Lymphomas are the most common cause of a pathological mass in the anterior mediastinum in children, with NHL accounting for 15–25%. Among lymphoblastic lymphomas, the T-cell subtype is the most frequently diagnosed in this location, especially in younger children. Lymphoma often infiltrates the pleura and pericardium, causing symptoms of superior vena cava syndrome and airway obstruction. Gene rearrangements of the T-cell receptor in the gamma or beta chain are present in most cases. Differential diagnosis should include thymic hyperplasia (simple hyperplasia or epithelial tumors) and germ cell tumors [7, 8]. Radiological examinations will narrow the range of differential diagnosis, but the final diagnosis always requires histopathological examination.

In the rare case of T-cell lymphoma originating primarily in the thymus, diagnosis can be challenging and genetic testing may be required. Lymphoblastic lymphomas are characterized by an aggressive clinical course, but with the use of ALL-like chemotherapy [treatment protocols from the Berlin-Frankfurt-Münster (BFM) group acute lymphoblastic leukemia (ALL) strategy], better results are achieved in 75–90% of patients [9]. Genetic analysis may be essential, not only to confirm the diagnosis in some T-cell lymphomas, but also to evaluate the prognostic factors for favorable or unfavorable progress. Patient stratification based on immunogenetic analysis reveals the possibility of using novel strategies including immunotherapies. Individualized treatment is crucial for patients with relapsed and refractory T-cell malignancies [10].

Acknowledgments

The authors thank Prof. Jan Styczyński for valuable comments and critical revisions. Many thanks to radiologists from the University Hospital in Bydgoszcz for helping with interpretations of radiological images. Special thanks to our consultant pathologist Jadwiga Małdyk, MD, PhD from the Department of Pathology at the Medical University of Warsaw for going to great lengths to diagnose our patient.
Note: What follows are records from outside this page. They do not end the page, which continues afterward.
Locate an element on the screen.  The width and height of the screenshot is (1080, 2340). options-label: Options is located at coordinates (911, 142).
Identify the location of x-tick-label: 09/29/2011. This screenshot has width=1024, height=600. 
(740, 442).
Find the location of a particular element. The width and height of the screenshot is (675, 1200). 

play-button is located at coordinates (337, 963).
Particular thanks to Prof. Wolfram Klapper, MD, PhD from the Institut für Pathologie Refernzzentrum für Lymphknotendiagnostik Universitatsklinukum Schleswig-Holstein, Kiel campus, for his help and excellent final recognition.

Authors’ contributions

BT — design of the study, writing manuscript. Both authors — clinical data, critical revision of manuscript, final approval of manuscript.

Conflict of interest

The authors declare no conflict of interest.

Financial support

None.

Ethics

The work described in this article has been carried out in accordance with The Code of Ethics of the World Medical Association (Declaration of Helsinki) for experiments involving humans; EU Directive 2010/63/EU for animal experiments; Uniform requirements for manuscripts submitted to biomedical journals.